We are gaining an insight into the recommendations for the management of the acute complications sickle cell disease. Today, we look at acute renal failure.
A rapid decline in renal function defines acute renal failure alias acute kidney injury. A rise in serum creatinine occurs. Glomerular filtration rate decreases with or without a decline in urine output.
You pity a clinician handling such a patient in a setting where there’s barely a chemistry machine within a 100km radius.
Acute kidney injury among people living with SCD often results from dehydration.
It can also be due to,
– an obstruction like renal stone,
-an insult to the filtering mechanism of the kidneys (glomerulus)
– It can also occur during an acute vaso-occlusive crisis.
When the sickle red cells obstruct the blood supply in the vas recta, the tissues in the renal medulla die – forming infarcts. It then culminates in renal papillary necrosis. The patients often present with pain in the flanks associated with hematuria. It affects up to 30% of the people living with SCD.
Many remote areas in the country lack opioid analgesics. Clinicians often resort to using diclofenac, ibuprofen and paracetamol. Diclofenac can damage the kidneys, so patients with sickle cell disease are at a substantiated risk for acute kidney injury. It is even higher in the setting of dehydration. These drugs are commonplace when managing a vaso-occlusive crisis. In other centres, the use of contrast media can also damage the kidneys leading to acute renal failure.
In general, people living with SCD tend to have some inherent inability to concentrate urine. It is a challenge because clinicians cannot reliably detect acute kidney injury among people living with sickle cell disease. It is because the serum creatinine levels do not rise until substantial kidney damage has occurred. It is caused by increased secretion of creatinine by the renal tubules.
All that said, it is paramount to consider other causes of acute renal failure among these patients. Multisystem organ failure isn’t far from occurring if a diagnosis isn’t prompt.
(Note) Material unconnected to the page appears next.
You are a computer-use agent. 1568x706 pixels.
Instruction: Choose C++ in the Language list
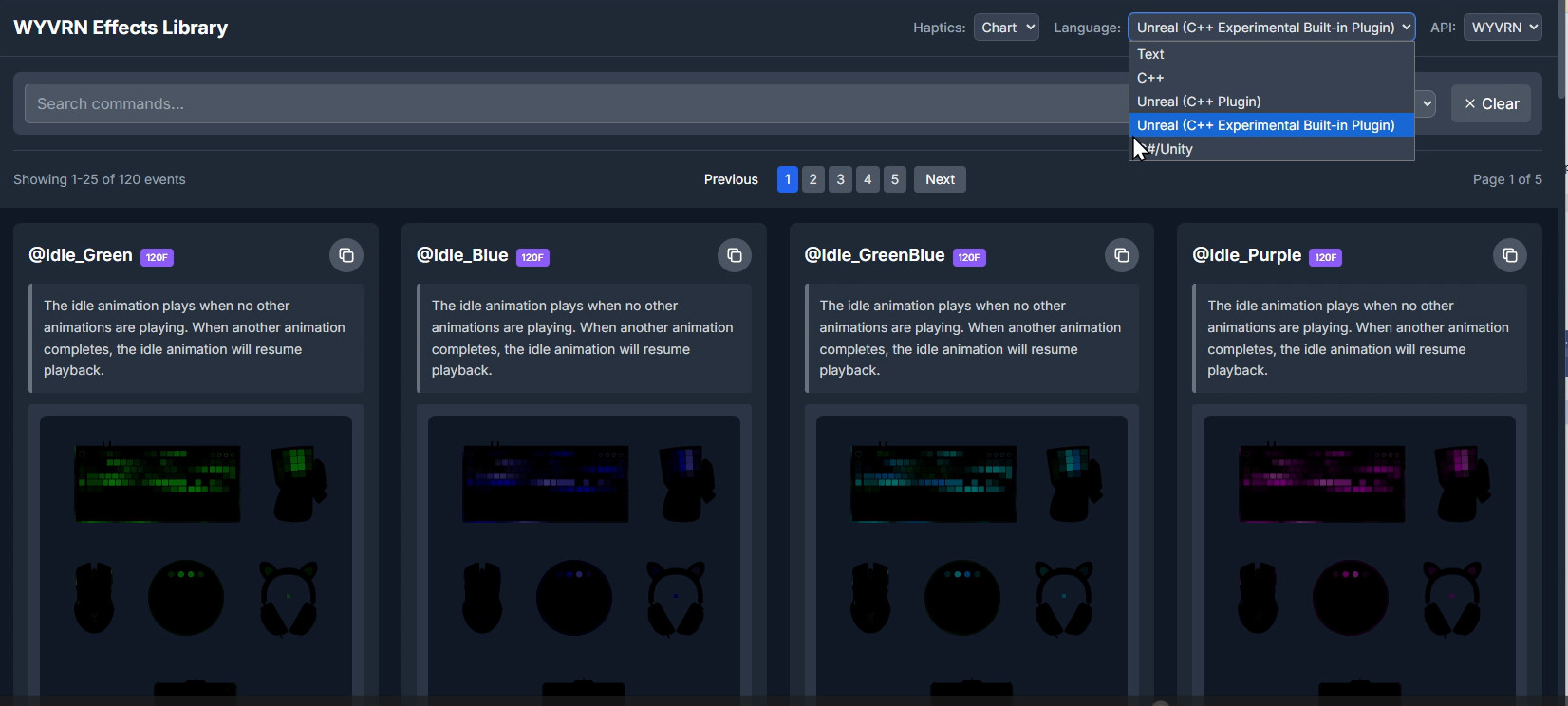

Visit KIDGO for a further understanding of acute renal failure. Let’s summarize the recommendations governing the management of acute renal failure in sickle cell disease. It is worth mentioning that we derived them from a panel of experts on evidence-based management of sickle cell disease. Access more information here.
- In the setting of an acute rise in serum creatinine of ≥0.3 mg/dL, monitor renal function daily. Monitor serum creatinine and fluid intake/output. Avoid all potential nephrotoxic drugs and imaging agents. Evaluate the patient thoroughly for all possible causes in consultation with a nephrologist as needed. Do not give blood transfusions to treat acute renal failure unless there are other indications for transfusion.
- Use renal replacement therapy like hemodialysis when needed for acute renal failure.
If a patient presents with a fever amidst acute renal failure, infection is highly likely. Investigate it to rule out severe bacteremia.